(Stored items)
Segment Open

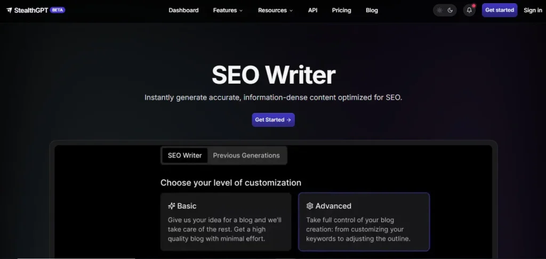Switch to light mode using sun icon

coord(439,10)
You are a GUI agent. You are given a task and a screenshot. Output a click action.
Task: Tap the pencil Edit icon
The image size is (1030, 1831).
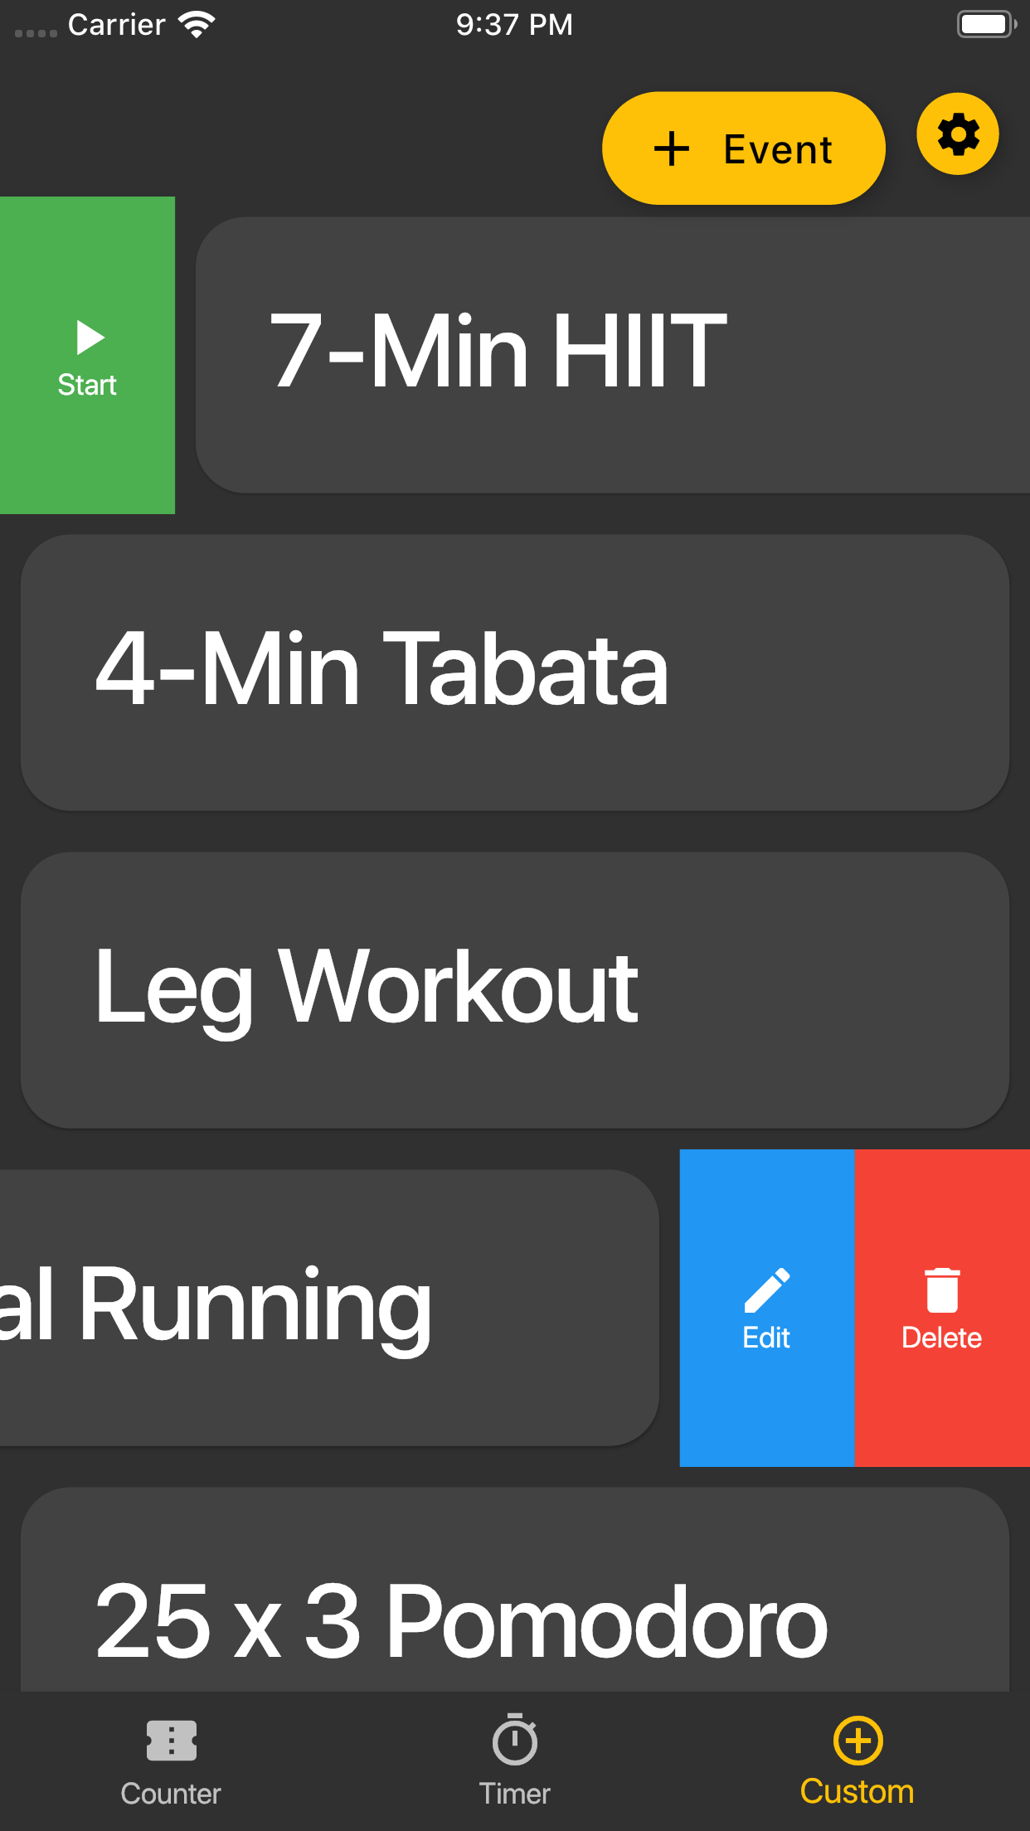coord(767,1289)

Segment Closed

§ **The problem**
What is needed is a word-for-word copy of the lines from the one containing "Task: Tap the pencil Edit icon" through the final line of the records above, both included, with the pictures left out.

§ **Answer to the problem**
Task: Tap the pencil Edit icon
The image size is (1030, 1831).
coord(767,1289)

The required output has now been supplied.